Kedua, lanjut Syahrial, kewirausahaan. Menurutnya, karakter sebagai seorang wirausaha adalah tidak perlu menyalahkan orang lain, tetapi selalu berkaca dan menyalahkan diri sendiri untuk memperbaiki diri ke depannya.
"Mengapa kita bisa gagal? Mengapa kita tidak bisa meraih yang kita inginkan? Berkacalah pada diri kita sendiri dan jadilah wirausahawan yang selalu berpikir positif," ujarnya.
Ketiga, pada pengembangan kepribadian. Menurutnya, pendidikan karakter perlu mengarahkan mahasiswa untuk memiliki mimpi dan menggapai mimpi mereka.
"Di sini kami sudah menerapkannya, yaitu untuk pelajaran pengembangan kepribadian, itu di semester pertama. Kalau Etos Kerja Keras Islam belum begitu digodok. Tapi, sudah ada mentoring agama di masjid kita di sini," paparnya.
Jadilah pengusaha
Saat ini LP3I telah melebarkan sayap dengan memiliki 48 lokasi kampus di seluruh Indonesia. Target pencapaian lembaga pendidikan itu dengan mencetak 99 persen lulusan yang langsung mendapatkan tempat untuk bekerja.
Syahrial mengatakan, untuk menghadapi persaingan global, institusi pendidikan Indonesia tidak sepenuhnya siap.

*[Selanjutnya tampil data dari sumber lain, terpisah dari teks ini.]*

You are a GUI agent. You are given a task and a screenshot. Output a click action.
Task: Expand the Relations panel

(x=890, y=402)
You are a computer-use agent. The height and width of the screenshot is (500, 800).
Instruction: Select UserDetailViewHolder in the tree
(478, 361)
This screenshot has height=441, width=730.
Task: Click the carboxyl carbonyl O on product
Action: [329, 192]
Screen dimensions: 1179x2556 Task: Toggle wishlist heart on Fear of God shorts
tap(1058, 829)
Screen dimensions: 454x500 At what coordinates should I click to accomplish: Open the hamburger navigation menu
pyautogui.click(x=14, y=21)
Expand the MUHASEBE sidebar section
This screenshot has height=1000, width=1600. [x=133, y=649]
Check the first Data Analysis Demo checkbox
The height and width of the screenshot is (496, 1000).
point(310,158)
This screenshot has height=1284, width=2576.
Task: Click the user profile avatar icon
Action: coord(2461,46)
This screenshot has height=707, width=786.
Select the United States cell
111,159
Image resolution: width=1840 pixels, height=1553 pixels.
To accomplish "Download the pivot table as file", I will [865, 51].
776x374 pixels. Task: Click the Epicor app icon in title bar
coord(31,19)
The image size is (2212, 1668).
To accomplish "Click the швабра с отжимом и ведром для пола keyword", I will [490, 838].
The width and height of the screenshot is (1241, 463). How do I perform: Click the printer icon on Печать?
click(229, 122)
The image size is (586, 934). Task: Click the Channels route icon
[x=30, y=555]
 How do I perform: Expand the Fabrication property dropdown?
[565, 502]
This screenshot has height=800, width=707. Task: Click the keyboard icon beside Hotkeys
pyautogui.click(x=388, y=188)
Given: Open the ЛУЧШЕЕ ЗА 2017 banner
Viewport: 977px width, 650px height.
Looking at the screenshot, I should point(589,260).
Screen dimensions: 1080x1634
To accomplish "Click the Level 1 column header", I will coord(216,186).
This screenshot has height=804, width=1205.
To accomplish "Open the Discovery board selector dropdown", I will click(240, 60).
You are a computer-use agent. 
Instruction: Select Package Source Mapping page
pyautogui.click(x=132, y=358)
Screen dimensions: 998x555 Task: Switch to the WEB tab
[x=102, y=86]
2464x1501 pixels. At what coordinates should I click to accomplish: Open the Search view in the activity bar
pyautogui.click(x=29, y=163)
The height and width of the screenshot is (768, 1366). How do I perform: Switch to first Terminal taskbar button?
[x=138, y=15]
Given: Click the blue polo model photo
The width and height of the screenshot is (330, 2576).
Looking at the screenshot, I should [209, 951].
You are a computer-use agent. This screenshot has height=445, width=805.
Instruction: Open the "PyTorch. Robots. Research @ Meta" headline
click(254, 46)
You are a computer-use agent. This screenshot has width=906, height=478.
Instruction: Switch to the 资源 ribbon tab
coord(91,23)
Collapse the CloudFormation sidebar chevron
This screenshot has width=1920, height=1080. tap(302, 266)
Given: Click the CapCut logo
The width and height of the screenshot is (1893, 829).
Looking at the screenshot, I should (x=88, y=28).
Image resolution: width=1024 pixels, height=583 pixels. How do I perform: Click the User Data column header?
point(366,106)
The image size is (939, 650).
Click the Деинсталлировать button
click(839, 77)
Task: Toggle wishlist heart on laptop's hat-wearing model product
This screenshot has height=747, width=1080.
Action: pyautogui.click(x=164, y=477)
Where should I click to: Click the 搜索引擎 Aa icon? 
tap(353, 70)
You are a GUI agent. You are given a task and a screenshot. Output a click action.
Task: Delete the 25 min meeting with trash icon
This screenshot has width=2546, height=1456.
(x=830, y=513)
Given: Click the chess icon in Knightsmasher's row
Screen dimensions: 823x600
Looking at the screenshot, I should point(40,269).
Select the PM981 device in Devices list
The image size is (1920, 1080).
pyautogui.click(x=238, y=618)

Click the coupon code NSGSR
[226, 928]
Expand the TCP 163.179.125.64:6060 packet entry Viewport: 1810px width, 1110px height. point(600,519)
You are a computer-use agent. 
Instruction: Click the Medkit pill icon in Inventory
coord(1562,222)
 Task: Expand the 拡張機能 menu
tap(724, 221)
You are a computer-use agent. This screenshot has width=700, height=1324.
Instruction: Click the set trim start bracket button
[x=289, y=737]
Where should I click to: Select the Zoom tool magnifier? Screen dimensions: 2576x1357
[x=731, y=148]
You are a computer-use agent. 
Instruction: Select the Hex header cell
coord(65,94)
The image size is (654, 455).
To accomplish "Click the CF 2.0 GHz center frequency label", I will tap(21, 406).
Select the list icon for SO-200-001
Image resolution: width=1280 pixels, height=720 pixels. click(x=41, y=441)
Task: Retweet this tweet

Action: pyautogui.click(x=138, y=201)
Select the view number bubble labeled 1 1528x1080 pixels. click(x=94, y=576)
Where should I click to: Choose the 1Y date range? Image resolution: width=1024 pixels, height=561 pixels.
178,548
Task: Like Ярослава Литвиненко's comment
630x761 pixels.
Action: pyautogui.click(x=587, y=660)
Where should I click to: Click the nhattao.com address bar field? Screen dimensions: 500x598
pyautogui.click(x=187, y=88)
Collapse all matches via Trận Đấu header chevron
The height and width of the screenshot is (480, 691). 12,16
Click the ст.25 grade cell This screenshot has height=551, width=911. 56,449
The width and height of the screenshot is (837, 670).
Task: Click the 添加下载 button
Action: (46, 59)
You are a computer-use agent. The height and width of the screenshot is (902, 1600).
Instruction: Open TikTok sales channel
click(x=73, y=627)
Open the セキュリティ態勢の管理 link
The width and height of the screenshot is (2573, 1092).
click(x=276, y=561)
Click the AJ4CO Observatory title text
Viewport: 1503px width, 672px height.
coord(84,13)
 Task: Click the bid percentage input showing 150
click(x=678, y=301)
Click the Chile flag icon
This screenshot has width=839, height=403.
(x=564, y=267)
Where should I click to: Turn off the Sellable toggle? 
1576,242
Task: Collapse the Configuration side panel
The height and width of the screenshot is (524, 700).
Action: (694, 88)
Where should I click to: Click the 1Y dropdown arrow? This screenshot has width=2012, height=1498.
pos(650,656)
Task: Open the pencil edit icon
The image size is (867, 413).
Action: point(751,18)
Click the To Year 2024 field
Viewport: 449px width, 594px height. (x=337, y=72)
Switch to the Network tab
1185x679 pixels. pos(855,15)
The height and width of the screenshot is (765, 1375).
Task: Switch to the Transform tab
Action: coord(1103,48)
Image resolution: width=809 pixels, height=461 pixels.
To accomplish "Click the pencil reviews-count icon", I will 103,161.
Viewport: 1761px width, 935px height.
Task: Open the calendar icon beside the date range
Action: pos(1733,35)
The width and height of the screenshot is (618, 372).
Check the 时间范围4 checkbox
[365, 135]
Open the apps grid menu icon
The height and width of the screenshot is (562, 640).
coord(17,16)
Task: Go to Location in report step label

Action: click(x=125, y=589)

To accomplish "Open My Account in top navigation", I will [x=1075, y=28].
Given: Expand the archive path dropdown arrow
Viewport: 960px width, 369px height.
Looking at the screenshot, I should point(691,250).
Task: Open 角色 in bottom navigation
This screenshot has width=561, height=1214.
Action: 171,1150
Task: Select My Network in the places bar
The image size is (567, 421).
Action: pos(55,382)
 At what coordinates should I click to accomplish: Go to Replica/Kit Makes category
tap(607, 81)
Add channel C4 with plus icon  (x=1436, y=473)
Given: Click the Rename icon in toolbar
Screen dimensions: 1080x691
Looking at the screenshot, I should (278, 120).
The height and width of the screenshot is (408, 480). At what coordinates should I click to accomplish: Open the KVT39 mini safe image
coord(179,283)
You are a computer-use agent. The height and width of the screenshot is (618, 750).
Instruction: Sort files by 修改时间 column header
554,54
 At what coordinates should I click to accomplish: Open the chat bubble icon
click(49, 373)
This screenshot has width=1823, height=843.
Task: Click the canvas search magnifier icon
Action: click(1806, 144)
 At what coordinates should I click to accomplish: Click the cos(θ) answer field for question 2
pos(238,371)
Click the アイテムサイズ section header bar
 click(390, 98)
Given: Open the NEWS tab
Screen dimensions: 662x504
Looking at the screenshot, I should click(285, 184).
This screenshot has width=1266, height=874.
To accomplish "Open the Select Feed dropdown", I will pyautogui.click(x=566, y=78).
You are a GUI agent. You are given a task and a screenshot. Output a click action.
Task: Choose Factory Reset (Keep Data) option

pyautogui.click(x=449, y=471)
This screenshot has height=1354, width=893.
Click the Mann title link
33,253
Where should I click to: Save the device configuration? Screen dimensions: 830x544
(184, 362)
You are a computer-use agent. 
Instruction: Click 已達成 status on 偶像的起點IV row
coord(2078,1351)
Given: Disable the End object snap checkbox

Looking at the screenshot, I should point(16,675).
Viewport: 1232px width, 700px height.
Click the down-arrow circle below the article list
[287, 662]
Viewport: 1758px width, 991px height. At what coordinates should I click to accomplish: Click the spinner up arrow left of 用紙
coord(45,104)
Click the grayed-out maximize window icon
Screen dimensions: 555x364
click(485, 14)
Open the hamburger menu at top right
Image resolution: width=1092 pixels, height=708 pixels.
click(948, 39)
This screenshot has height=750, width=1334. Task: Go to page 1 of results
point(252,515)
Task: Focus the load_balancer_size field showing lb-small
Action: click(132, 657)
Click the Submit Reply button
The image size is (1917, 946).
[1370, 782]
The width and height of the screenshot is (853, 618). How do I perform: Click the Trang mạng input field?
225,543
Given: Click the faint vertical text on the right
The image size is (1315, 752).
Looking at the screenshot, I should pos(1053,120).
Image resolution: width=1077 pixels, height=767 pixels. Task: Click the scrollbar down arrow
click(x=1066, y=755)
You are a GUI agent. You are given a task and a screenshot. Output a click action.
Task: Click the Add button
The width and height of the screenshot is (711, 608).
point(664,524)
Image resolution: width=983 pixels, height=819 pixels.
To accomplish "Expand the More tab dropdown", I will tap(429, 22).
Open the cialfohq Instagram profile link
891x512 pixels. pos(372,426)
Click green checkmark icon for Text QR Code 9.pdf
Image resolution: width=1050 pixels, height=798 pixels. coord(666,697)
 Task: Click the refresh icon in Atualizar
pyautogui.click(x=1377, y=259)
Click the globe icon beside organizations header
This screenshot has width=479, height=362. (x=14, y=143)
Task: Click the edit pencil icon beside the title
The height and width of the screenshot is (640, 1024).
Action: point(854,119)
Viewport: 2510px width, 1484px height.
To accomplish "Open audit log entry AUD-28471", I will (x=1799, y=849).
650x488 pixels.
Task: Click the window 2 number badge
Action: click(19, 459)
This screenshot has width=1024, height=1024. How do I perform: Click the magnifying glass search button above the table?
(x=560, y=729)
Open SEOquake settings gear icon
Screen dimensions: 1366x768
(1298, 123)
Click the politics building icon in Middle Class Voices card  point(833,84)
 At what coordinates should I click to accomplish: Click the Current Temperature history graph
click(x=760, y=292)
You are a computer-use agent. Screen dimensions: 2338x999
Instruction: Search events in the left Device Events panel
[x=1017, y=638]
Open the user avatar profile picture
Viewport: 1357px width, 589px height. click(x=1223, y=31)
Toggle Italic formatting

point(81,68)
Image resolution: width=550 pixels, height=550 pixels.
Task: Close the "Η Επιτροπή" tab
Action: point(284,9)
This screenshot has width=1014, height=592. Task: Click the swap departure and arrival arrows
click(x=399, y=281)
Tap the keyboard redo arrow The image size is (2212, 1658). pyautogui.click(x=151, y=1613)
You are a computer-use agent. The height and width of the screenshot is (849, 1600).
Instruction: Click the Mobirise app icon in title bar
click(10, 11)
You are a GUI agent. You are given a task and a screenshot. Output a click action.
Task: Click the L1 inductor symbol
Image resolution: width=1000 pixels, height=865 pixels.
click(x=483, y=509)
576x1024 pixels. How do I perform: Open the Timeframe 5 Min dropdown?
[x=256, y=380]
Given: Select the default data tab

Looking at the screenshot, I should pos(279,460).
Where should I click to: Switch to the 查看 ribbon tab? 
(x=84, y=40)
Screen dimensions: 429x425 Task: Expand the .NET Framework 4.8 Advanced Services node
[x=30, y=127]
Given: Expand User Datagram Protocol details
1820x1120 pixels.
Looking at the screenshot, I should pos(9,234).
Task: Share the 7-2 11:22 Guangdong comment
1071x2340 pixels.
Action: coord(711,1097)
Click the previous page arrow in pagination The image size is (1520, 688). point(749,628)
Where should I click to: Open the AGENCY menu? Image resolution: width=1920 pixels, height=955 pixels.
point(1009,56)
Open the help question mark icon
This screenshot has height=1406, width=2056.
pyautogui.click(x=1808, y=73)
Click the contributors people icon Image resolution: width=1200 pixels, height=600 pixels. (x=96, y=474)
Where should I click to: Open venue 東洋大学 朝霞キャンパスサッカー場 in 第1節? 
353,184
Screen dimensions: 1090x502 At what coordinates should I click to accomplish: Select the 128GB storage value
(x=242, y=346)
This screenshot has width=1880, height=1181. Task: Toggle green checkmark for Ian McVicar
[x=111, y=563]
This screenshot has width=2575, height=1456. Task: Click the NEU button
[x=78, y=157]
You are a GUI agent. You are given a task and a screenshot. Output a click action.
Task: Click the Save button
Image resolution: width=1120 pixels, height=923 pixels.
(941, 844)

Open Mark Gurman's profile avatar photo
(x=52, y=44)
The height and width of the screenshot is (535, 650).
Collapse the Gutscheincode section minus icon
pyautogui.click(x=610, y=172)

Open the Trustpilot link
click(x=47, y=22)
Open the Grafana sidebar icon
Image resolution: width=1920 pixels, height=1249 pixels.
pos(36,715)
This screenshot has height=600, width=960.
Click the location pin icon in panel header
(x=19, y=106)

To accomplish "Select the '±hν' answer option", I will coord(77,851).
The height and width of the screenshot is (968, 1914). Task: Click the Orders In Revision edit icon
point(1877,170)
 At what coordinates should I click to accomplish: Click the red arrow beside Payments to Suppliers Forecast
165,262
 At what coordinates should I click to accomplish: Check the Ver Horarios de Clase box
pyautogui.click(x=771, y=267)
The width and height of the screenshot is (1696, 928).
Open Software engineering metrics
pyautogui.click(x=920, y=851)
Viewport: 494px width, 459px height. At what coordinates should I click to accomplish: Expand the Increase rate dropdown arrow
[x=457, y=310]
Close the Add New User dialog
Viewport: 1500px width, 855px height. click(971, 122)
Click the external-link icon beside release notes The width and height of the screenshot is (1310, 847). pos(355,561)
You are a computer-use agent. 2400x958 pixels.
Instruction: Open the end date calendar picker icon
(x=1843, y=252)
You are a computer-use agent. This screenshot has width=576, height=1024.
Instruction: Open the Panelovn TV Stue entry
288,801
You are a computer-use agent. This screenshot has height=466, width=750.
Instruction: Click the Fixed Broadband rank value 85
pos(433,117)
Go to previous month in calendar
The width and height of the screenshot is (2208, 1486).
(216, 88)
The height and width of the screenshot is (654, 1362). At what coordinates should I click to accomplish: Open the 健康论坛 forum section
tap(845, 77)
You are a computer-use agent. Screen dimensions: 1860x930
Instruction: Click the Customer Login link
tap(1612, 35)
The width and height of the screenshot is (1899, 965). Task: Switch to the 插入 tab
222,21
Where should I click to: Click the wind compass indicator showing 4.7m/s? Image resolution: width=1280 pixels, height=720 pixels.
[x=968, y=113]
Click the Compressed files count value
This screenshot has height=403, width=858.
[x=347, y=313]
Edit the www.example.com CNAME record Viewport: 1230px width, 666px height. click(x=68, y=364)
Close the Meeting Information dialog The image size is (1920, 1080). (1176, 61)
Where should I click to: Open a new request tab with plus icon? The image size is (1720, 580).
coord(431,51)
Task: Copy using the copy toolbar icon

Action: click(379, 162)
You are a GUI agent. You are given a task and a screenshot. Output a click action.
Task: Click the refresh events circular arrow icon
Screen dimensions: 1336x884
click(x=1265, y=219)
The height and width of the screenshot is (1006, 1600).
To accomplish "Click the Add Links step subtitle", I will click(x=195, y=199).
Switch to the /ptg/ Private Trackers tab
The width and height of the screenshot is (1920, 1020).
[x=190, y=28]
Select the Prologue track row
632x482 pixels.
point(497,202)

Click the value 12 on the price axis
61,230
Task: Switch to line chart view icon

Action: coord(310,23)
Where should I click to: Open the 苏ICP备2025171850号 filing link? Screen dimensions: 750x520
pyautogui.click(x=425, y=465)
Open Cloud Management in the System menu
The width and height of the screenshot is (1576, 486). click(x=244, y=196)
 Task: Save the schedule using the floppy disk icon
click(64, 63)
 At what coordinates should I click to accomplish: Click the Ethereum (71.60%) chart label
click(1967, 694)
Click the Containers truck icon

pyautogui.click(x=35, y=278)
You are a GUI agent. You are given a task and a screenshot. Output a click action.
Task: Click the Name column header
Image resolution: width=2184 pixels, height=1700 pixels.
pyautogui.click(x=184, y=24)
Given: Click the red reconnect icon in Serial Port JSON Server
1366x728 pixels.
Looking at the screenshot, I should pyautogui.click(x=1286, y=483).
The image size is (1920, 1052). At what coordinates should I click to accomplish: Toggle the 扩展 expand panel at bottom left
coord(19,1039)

Sebagai Wakil Ketua Asosiasi Perguruan Tinggi Seluruh Indonesia, ia berani menyatakan bahwa di hampir semua lini di sektor pendidikan Indonesia serba kekurangan, mulai dari dosen, kurikulum, dan sistem.
"Pendidikan kita itu tidak pernah diperhatikan pemerintah. Fakultas Ekonomi di Australia sudah ada 12 jurusan, di Universitas Gadjah Mada cuma tiga jurusan. Di Australia sudah ada jurusan Perdagangan, Ekonomi Asia Pasifik, Ekonomi Timur Tengah, dan Ekonomi Asia. Jadi, jauh sekali kalau mau dibandingkan," ujarnya.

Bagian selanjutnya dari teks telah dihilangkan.